Depth of the DSL below and outside the volcano plume. Observe the shallower depth of the DSL below the plume due to lower light penetration. Also observe the weak diel migration below the plume and the absence of migrants into the plume due to the anoxic conditions there. Normal diel migration and DSL depth were observed outside de volcano plume (Ariza et al., unpublished).

DOC vertical distribution during the eruption of the El Hierro volcano. Compare with normal conditions to the south (black) and north (red) of the Canary Islands. Observe the increase in DOC in the mesopelagic zone coinciding with the DSL (Arístegui et al., unpublished).

During the Malaspina cruise we measured the effect of the Atlantic and Pacific equatorial upwelling systems on the vertical distribution of acoustic backscatter from the surface to bathypelagic depths using the rosette-mounted L-ADCP. This acoustic device is able to reach the lower bathypelagic and to average the backscatter every 10 m. The enhancement of the acoustic signal below the upwelling zone was observed to reach 4000 m depth (Figure 1), coinciding with high abundances and activity of bacteria at those depths (Hernández-León et al., 2012). No enhancement of transparent exopolimeric particles (TEPs) were observed during the same survey (Pérez-Mazuecos, 2012), so we hypothesize about the increase of zooplankton and micronekton biomass at those depths. The results suggest an active carbon transport from the epipelagic zone driven by zooplankton and micronekton, enhancing the ladder of migration, the efficiency of the biological pump and giving an insight about the fate of an increased productivity at the shallower layers of the ocean.

Atlanctic transect during the Malaspina Cruise in 2011

Acoustic signal of the LADCP of the rosette sampler along the Atlanctic transect. Observe the epipelagic and mesopelagic layers as well as the increase in backscatter at the bathypelagic zone below the equatorial upwelling (Hernández-León et al., unpublished).

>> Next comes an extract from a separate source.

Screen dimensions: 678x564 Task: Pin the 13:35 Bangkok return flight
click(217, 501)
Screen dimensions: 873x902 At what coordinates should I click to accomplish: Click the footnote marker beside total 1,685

As above but during night  (Hernández-León et al., unpublished)

Pacific transect during the Malaspina Cruise in 2011

Acoustic signal of the LADCP of the rosette sampler in the Pacific transect from New Zealand (left) to Hawaii (right). Observe the epipelagic and mesopelagic layers as well as the increase in backscatter at the bathypelagic zone below the equatorial upwelling (Hernández-León et al., unpublished) .

As above but during night  (Hernández-León et al., unpublished).

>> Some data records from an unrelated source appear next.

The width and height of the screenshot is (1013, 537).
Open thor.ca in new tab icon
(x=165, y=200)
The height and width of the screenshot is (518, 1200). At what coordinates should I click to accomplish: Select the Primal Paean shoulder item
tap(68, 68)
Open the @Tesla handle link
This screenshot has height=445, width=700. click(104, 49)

We wonder whether geochemical estimates of new production which are in the range of 6.8-14.6 mmol C m^-2 d^-1 (Maiti et al. 2009), much higher than sediment trap measurements (2-6 mmol C m^-2 d^-1), could be conciliated as their values are near the addition of gravitational and conservative estimates of active fluxes assessed by Hernández-León et al. (2010). The estimation of export flux in oceanic waters taking into account gravitational and total active fluxes seems of paramount importance to understand the biological pump in the ocean. Measurements of active flux following the concept of the ladder of migration could help to understand the transport of organic matter, the organisms engaged and their effect on bacterial biomass and growth, the final consumers of this transport in the water column.

Conceptual model developed by Vinogradov during the mid twentieth century showing the ladder of migration. To our knowledge, our observation at the bathypelagic depths of the equatorial Atlantic and Pacific Oceans using the LADCP acoustics are the first fingerprints of the ladder of migrations. The present project seeks to unveil the existence of this phenomenon in the ocean of evident consequences for the knowledge of the biological pump. 

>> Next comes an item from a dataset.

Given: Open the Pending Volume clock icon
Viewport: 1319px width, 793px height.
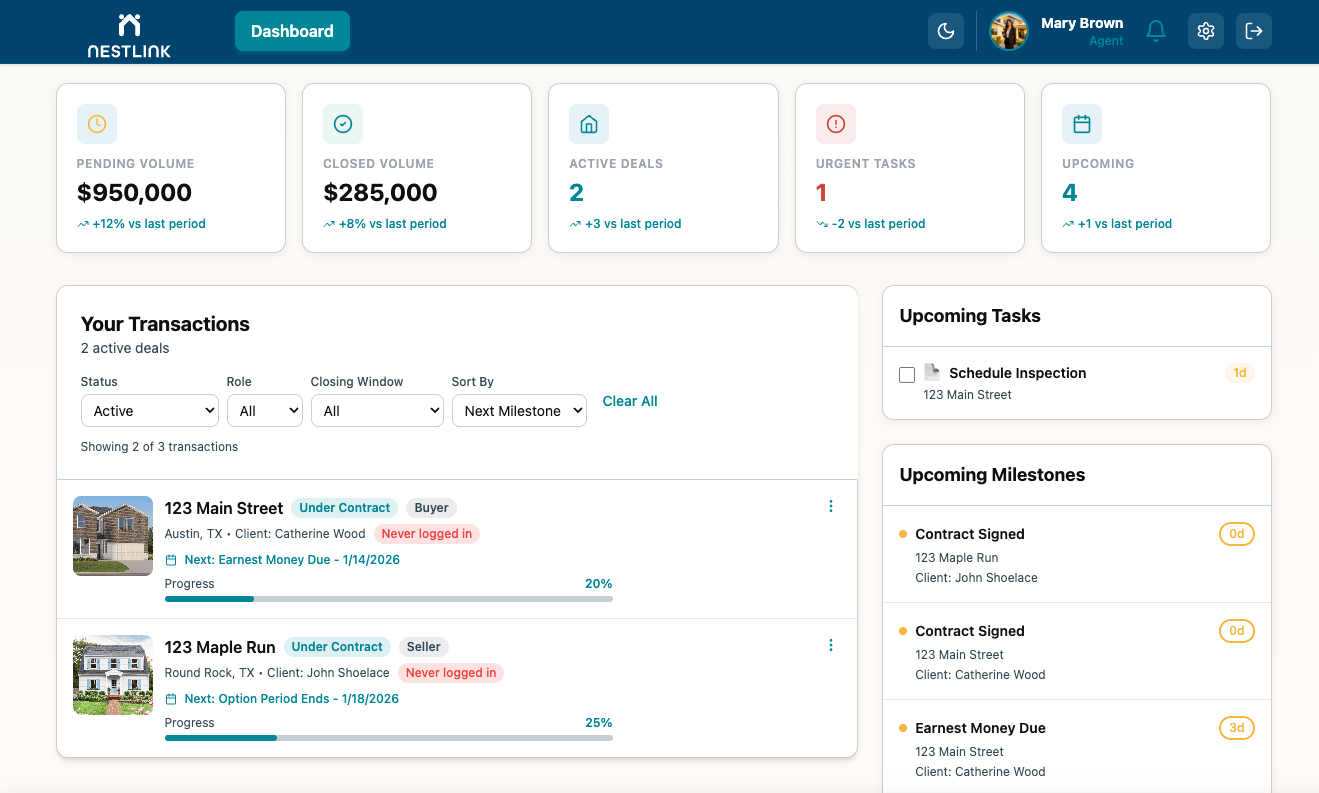Looking at the screenshot, I should [x=96, y=123].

The project seeks to quantify active flux at the large-scale. To our knowledge this will be the first initiative to evaluate active flux in the ocean in order to envisage the importance of this flux in the warm ocean at a global perspective. To pursue this important objective we propose the sampling of 15 oceanographic stations  (see Figure below) covering the subtropical oligotrophic gyres and the upwelling region off Northwest Africa and the equatorial divergence where the development of a ladder of migration is expected.

Proposed transect along the Atlantic Ocean covering the oligotrophic gyres as well as the upwelling off Northwest Africa and the equatorial divergence.